--- START OF Document passage ---

I’ve been using Media Temple for web hosting for a while. Like any other host, they have their advantages and disadvantages. One of the biggest problems with Media Temples is that their basic grid-server (gs) package only allows for very simple statistics gathering using Urchin. It is so simple that it combines hit counts from all websites into one graph unless users purchase additional grid-server units. Although Media Temple provides raw access logs, the way virtual hosts have been setup causes difficulty when attempting to use their logs with a log analyzer.
The following tutorial goes through how to install and configure the free and open source web statistics program Awstats to be used with Media Temple’s grid-servers to provide analytic data from the Apache logs per each individual domain.
This tutorial assumes that you have a Media Temple grid-server account. It also assumes you have some basic knowledge about using Linux including shell commands, shell scripting and editing files. You should also know how to use SSH and work with .htaccess files. If any of this is unfamiliar to you, you may want to start with installing Linux on a local computer or virtual machine and practicing basic shell commands and setting up a basic web server before continuing with this tutorial.
In a typical grid-server account, there is a symbolic link created in the primary user’s home directory called domains which points to a data directory containing all the individual domain’s document roots. For this tutorial, we’ll create a a WebApps folder within the domains folder, install awstats into that folder and configure it for each domain. We’ll then create the data directories, create symbolic links from each website to awstats, protect those directories and setup a cron script to updated the stats automatically. Let’s get started.
First you’ll want to SSH into your grid-server. Once there, create the directories needed for awstats, download the latest source code and then untar it. Finally, create a symbolic link to aid in easier upgrades further down the road.

--- END OF Document passage ---
--- START OF Data section ---

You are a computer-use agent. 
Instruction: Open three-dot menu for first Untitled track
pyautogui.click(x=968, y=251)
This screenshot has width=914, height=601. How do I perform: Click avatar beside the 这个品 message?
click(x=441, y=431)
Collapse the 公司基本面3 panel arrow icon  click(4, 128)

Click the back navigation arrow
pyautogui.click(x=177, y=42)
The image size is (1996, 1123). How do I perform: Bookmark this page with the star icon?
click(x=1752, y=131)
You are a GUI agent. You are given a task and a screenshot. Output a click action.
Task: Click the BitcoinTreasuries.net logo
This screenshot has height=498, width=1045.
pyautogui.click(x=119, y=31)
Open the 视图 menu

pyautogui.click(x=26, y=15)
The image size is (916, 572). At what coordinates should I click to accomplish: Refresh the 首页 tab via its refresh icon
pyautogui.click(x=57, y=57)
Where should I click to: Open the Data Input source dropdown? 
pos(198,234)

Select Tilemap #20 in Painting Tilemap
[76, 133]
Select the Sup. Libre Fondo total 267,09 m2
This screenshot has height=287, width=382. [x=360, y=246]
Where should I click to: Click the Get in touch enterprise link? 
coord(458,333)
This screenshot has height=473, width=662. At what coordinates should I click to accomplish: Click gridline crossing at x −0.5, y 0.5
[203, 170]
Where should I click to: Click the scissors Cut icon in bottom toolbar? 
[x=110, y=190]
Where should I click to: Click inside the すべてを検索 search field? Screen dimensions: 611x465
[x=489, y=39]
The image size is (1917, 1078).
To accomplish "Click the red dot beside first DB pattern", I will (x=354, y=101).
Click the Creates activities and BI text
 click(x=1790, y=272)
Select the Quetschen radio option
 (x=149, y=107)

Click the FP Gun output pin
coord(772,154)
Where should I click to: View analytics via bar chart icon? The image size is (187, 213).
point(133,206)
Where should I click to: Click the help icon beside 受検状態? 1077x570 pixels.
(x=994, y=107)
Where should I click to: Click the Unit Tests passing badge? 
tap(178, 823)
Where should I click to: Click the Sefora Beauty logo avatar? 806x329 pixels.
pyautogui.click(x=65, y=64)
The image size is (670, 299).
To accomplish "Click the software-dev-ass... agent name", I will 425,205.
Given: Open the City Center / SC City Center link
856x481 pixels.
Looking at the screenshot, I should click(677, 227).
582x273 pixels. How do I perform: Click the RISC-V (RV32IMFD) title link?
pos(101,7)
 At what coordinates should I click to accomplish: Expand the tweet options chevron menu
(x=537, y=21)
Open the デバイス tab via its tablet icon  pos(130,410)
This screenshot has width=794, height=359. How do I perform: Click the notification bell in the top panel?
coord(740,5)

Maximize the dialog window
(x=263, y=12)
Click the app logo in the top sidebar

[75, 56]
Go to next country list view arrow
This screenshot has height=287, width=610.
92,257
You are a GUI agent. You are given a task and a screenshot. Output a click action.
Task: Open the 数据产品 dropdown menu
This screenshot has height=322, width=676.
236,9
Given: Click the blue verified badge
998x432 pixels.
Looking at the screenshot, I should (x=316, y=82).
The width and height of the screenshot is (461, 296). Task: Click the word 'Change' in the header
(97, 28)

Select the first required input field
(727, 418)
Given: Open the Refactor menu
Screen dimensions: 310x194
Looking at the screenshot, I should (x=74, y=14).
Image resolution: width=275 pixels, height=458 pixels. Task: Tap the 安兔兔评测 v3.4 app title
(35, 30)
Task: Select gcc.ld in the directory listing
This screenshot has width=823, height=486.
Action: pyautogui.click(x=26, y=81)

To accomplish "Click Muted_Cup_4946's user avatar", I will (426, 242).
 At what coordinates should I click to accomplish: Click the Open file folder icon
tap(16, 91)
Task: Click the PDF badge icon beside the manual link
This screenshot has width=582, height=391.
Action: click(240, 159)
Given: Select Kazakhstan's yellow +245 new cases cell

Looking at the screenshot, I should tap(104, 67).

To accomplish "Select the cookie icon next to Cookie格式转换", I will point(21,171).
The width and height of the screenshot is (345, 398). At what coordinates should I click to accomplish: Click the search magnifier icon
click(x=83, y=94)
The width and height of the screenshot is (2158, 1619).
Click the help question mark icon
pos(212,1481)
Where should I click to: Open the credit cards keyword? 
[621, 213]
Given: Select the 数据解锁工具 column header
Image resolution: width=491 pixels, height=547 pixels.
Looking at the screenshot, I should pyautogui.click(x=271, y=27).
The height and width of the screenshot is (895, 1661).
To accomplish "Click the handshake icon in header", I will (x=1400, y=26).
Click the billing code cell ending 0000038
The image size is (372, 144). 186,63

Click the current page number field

--- END OF Data section ---

- **Exercise tasks**:
1/ List, in order, each action the Awstats tutorial tells the reader to carry out in the paragraph beginning "First you'll want to SSH into your grid-server."
2/ Pick up the Awstats tutorial after its last sentence and write the next part.

- **Answers to the tasks**:
1/
1. SSH into the grid-server.
2. Create the directories needed for awstats.
3. Download the latest source code.
4. Untar it.
5. Create a symbolic link to make later upgrades easier.

2/
ssh example.com mkdir domains/WebApps cd domains/WebApps wget http://downloads.sourceforge.net/project/awstats/AWStats/6.95/awstats-6.95.tar.gz?use_mirror=softlayer tar xvfz awstats-6.95.tar.gz ln -s awstats-6.95 awstats
Awstatus uses it’s own file format to store statistics in. These files are created and updated by running Awstats against a set of Apache log files. Next, we’ll create the data directory and setup the configuration files. We’ll also move all the other web support files into into the cgi-bin directory, which will be necessary for correctly displaying the web statistics later.
cd awstats mkdir data cd wwwroot/cgi-bin/ mv ../classes ../css ../icon ../js .
Within this cgi-bin directory is the actual awstats.pl script. It’s used both to display the HTML stats page via a CGI interface and also to update the data files from the command line. Here is where you will create configuration files for each website.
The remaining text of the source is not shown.